= Given records =
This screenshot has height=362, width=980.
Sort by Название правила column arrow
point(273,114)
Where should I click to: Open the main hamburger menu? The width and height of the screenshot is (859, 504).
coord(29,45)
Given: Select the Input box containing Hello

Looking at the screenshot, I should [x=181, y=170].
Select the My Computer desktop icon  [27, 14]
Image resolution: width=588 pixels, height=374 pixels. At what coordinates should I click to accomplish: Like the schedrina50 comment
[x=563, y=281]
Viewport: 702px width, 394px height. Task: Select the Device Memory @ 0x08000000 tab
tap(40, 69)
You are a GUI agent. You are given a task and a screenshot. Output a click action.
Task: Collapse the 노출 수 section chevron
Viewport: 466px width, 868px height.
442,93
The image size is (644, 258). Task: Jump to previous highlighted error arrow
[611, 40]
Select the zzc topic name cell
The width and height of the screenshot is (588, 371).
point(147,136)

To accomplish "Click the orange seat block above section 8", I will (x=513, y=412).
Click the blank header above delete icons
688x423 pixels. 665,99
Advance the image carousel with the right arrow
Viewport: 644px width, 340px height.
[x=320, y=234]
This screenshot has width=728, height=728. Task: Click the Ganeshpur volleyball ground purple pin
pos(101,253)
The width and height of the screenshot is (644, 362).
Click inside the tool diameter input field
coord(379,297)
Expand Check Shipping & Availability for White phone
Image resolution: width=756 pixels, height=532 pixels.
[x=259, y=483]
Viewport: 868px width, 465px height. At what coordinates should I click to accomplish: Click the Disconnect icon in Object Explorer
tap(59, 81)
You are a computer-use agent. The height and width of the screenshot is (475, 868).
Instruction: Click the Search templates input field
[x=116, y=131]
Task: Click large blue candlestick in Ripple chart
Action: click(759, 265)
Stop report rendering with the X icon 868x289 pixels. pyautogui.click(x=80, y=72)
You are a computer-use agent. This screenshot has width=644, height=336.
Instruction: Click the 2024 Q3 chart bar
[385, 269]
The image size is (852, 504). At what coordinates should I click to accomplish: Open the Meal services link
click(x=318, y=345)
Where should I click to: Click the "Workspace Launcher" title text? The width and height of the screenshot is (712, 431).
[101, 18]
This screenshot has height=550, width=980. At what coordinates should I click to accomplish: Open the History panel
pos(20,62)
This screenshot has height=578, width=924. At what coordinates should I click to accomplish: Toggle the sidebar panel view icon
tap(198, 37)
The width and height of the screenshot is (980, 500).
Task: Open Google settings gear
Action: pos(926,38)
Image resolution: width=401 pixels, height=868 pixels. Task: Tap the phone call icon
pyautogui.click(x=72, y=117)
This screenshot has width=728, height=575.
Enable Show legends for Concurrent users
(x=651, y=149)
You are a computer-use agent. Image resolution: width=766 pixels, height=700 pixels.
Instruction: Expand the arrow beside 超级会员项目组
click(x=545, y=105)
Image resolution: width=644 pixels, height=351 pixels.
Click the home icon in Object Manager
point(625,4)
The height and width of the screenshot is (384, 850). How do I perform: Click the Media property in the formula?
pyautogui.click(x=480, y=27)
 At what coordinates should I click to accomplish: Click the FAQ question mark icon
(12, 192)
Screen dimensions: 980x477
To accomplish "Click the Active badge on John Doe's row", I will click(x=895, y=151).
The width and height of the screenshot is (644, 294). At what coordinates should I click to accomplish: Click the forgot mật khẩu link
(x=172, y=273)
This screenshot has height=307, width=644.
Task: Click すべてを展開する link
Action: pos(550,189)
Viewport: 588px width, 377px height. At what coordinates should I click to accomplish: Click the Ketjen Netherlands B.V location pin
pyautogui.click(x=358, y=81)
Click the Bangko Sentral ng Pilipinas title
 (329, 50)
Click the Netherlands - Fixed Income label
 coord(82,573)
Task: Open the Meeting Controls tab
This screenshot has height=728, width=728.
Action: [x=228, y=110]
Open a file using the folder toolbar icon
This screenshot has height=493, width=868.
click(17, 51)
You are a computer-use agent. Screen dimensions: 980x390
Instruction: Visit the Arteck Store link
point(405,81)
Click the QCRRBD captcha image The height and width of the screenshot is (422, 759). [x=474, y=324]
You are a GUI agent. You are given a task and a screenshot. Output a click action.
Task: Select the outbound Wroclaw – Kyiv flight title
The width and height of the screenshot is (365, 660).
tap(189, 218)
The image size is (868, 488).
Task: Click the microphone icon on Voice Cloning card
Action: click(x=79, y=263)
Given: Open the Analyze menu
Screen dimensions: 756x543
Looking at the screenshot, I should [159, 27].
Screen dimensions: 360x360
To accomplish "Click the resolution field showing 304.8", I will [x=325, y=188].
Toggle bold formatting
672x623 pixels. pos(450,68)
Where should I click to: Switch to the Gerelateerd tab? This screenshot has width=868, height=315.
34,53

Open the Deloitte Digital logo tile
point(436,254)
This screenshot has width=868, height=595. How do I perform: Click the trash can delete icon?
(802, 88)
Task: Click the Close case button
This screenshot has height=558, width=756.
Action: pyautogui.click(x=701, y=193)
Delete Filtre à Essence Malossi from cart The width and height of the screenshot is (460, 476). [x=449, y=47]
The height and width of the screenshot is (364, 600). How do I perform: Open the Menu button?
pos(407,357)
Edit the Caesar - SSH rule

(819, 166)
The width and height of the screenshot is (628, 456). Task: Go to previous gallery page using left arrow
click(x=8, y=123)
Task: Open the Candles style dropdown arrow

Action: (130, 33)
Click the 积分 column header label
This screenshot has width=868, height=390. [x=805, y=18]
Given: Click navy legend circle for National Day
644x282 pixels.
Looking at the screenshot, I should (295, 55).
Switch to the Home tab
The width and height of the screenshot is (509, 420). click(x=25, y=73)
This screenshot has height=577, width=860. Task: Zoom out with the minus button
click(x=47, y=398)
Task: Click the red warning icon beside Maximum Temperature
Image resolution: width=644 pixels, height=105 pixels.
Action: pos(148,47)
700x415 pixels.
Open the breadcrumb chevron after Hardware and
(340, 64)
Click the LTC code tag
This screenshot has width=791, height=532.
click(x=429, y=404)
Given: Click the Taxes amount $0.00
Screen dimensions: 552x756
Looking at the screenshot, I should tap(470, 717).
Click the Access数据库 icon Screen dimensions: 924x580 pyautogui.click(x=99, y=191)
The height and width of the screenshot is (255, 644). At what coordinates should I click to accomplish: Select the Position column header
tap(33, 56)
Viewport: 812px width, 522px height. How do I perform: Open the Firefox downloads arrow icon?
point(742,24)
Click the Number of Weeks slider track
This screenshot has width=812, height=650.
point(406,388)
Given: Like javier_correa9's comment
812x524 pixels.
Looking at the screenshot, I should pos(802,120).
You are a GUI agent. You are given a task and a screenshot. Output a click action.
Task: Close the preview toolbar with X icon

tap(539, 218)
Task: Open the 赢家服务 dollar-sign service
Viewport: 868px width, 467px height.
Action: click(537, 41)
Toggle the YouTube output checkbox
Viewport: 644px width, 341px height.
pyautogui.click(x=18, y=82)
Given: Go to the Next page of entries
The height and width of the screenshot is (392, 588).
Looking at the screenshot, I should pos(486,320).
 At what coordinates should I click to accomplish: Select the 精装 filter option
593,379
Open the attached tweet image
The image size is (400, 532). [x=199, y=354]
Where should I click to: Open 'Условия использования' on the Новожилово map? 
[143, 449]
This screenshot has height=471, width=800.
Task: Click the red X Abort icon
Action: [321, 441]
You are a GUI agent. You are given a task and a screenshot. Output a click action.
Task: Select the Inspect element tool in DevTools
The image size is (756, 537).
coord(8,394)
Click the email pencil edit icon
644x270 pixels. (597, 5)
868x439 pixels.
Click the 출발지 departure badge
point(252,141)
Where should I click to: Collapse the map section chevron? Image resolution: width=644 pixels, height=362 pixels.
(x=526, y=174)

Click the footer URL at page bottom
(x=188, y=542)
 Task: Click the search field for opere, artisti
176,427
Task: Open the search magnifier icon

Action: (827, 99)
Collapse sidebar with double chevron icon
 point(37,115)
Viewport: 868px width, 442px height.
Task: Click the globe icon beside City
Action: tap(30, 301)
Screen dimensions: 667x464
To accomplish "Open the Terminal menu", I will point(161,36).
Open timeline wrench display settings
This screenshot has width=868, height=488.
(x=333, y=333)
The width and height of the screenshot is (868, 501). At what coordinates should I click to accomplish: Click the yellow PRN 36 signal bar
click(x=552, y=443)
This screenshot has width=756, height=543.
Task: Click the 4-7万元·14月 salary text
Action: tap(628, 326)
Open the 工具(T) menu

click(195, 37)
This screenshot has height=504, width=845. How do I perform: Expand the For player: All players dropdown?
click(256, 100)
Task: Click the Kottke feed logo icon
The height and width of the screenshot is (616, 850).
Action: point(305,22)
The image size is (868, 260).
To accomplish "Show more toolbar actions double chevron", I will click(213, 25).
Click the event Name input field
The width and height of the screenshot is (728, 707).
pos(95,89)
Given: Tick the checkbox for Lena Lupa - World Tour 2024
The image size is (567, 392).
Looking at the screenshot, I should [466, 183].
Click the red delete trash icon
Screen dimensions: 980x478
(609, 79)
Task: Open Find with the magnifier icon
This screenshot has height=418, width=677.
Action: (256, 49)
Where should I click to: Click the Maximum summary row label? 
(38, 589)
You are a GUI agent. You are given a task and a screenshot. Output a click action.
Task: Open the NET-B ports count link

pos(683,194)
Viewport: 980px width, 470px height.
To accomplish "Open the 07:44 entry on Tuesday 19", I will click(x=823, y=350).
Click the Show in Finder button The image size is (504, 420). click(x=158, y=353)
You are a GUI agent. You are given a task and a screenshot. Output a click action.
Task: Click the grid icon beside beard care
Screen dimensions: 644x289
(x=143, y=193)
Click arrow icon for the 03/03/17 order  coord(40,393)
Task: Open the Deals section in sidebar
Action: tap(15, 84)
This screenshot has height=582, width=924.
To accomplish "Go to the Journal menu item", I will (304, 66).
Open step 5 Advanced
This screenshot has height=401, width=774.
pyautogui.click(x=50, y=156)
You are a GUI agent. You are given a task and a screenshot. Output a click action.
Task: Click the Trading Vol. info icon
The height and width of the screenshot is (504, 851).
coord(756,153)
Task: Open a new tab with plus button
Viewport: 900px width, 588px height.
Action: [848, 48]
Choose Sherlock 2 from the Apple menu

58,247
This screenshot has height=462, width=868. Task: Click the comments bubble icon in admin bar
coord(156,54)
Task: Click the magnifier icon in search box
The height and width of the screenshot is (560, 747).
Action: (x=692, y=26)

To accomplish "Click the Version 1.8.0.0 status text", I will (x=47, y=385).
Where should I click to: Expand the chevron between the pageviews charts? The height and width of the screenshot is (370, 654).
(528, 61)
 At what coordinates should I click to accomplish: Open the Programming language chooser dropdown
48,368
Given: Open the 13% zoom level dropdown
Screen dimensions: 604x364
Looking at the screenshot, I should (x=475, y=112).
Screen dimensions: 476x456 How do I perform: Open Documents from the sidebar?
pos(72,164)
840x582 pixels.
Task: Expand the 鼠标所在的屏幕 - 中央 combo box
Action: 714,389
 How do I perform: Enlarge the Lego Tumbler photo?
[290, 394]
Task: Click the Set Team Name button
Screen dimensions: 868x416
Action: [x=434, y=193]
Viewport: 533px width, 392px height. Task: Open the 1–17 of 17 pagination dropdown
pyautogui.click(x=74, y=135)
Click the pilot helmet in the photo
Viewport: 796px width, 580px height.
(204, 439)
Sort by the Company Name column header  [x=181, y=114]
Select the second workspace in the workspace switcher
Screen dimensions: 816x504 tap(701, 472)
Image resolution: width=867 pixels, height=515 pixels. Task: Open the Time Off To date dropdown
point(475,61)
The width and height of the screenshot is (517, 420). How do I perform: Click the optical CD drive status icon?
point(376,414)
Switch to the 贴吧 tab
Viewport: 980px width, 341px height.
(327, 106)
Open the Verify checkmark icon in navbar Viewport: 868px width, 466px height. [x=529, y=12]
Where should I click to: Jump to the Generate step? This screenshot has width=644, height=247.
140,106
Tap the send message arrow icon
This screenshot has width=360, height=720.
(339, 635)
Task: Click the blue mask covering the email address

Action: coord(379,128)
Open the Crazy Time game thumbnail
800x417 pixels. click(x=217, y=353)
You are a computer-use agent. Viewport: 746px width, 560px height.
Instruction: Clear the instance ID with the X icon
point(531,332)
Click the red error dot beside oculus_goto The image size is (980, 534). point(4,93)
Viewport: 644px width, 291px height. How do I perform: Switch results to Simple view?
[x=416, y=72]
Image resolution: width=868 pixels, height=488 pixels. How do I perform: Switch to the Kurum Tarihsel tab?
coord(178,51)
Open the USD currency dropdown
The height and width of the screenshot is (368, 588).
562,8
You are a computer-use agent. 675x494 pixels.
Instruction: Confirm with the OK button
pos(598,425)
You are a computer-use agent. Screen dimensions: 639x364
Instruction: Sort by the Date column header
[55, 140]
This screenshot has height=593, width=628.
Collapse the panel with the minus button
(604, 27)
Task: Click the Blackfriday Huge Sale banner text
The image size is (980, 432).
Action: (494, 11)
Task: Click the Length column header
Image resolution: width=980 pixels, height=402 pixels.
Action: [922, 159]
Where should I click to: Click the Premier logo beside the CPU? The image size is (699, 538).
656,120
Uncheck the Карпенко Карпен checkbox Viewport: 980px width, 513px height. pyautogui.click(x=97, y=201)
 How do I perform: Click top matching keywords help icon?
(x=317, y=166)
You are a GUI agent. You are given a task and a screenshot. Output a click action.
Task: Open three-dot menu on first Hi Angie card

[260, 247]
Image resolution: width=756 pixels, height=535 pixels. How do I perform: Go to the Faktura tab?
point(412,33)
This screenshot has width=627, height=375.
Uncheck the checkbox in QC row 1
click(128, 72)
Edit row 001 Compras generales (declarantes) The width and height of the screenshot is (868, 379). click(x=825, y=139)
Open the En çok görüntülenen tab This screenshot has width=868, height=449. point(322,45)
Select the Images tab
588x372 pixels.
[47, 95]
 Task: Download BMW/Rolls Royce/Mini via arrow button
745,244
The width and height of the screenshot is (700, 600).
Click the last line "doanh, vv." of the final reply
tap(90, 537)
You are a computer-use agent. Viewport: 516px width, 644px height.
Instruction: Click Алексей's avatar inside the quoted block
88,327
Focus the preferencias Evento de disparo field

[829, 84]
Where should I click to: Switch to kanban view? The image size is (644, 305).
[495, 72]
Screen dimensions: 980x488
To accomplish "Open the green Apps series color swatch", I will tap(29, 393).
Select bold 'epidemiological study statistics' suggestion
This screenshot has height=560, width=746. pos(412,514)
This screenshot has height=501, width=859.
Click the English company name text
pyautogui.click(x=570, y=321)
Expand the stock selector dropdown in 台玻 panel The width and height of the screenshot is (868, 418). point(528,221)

= Task statement =
Copy the lines above exactly, beginning at the line that has "This screenshot has height=493, width=868." and stopping after the line that has "Click the LTC code tag", and omit the rest.

= Response area =
This screenshot has height=493, width=868.
click(17, 51)
You are a computer-use agent. Screen dimensions: 980x390
Instruction: Visit the Arteck Store link
point(405,81)
Click the QCRRBD captcha image The height and width of the screenshot is (422, 759). [x=474, y=324]
You are a GUI agent. You are given a task and a screenshot. Output a click action.
Task: Select the outbound Wroclaw – Kyiv flight title
The width and height of the screenshot is (365, 660).
tap(189, 218)
The image size is (868, 488).
Task: Click the microphone icon on Voice Cloning card
Action: click(x=79, y=263)
Given: Open the Analyze menu
Screen dimensions: 756x543
Looking at the screenshot, I should [159, 27].
Screen dimensions: 360x360
To accomplish "Click the resolution field showing 304.8", I will [x=325, y=188].
Toggle bold formatting
672x623 pixels. pos(450,68)
Where should I click to: Switch to the Gerelateerd tab? This screenshot has width=868, height=315.
34,53

Open the Deloitte Digital logo tile
point(436,254)
This screenshot has width=868, height=595. How do I perform: Click the trash can delete icon?
(802, 88)
Task: Click the Close case button
This screenshot has height=558, width=756.
Action: pyautogui.click(x=701, y=193)
Delete Filtre à Essence Malossi from cart The width and height of the screenshot is (460, 476). [x=449, y=47]
The height and width of the screenshot is (364, 600). How do I perform: Open the Menu button?
pos(407,357)
Edit the Caesar - SSH rule

(819, 166)
The width and height of the screenshot is (628, 456). Task: Go to previous gallery page using left arrow
click(x=8, y=123)
Task: Open the Candles style dropdown arrow

Action: (130, 33)
Click the 积分 column header label
This screenshot has width=868, height=390. [x=805, y=18]
Given: Click navy legend circle for National Day
644x282 pixels.
Looking at the screenshot, I should (295, 55).
Switch to the Home tab
The width and height of the screenshot is (509, 420). click(x=25, y=73)
This screenshot has height=577, width=860. Task: Zoom out with the minus button
click(x=47, y=398)
Task: Click the red warning icon beside Maximum Temperature
Image resolution: width=644 pixels, height=105 pixels.
Action: pos(148,47)
700x415 pixels.
Open the breadcrumb chevron after Hardware and
(340, 64)
Click the LTC code tag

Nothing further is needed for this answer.